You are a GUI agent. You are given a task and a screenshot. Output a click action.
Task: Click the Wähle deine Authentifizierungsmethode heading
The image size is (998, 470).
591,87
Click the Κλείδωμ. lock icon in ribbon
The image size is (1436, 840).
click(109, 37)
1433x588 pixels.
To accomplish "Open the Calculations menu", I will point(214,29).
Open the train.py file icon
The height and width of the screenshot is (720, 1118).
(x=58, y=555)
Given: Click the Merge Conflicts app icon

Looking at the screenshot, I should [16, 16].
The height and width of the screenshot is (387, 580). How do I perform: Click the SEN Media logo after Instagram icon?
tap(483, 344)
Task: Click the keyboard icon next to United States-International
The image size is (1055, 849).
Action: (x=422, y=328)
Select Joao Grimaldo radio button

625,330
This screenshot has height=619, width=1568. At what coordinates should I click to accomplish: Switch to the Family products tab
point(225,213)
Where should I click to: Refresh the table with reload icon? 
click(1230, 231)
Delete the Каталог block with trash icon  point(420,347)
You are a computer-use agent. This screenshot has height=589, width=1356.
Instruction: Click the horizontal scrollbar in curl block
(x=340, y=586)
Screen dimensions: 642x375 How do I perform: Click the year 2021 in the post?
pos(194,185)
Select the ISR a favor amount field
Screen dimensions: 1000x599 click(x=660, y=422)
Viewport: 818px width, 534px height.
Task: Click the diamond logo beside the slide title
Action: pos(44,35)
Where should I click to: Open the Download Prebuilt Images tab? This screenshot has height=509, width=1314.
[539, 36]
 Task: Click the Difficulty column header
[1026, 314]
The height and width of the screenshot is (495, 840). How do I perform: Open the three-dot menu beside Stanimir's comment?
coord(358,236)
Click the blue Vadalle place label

◆ EXERCISE INSTRUCTIONS: Retype all of the lines shown above, keeping each one exact.

◆ RESULT:
You are a GUI agent. You are given a task and a screenshot. Output a click action.
Task: Click the Wähle deine Authentifizierungsmethode heading
The image size is (998, 470).
591,87
Click the Κλείδωμ. lock icon in ribbon
The image size is (1436, 840).
click(109, 37)
1433x588 pixels.
To accomplish "Open the Calculations menu", I will point(214,29).
Open the train.py file icon
The height and width of the screenshot is (720, 1118).
(x=58, y=555)
Given: Click the Merge Conflicts app icon

Looking at the screenshot, I should [16, 16].
The height and width of the screenshot is (387, 580). How do I perform: Click the SEN Media logo after Instagram icon?
tap(483, 344)
Task: Click the keyboard icon next to United States-International
The image size is (1055, 849).
Action: (x=422, y=328)
Select Joao Grimaldo radio button

625,330
This screenshot has height=619, width=1568. At what coordinates should I click to accomplish: Switch to the Family products tab
point(225,213)
Where should I click to: Refresh the table with reload icon? 
click(1230, 231)
Delete the Каталог block with trash icon  point(420,347)
You are a computer-use agent. This screenshot has height=589, width=1356.
Instruction: Click the horizontal scrollbar in curl block
(x=340, y=586)
Screen dimensions: 642x375 How do I perform: Click the year 2021 in the post?
pos(194,185)
Select the ISR a favor amount field
Screen dimensions: 1000x599 click(x=660, y=422)
Viewport: 818px width, 534px height.
Task: Click the diamond logo beside the slide title
Action: pos(44,35)
Where should I click to: Open the Download Prebuilt Images tab? This screenshot has height=509, width=1314.
[539, 36]
 Task: Click the Difficulty column header
[1026, 314]
The height and width of the screenshot is (495, 840). How do I perform: Open the three-dot menu beside Stanimir's comment?
coord(358,236)
Click the blue Vadalle place label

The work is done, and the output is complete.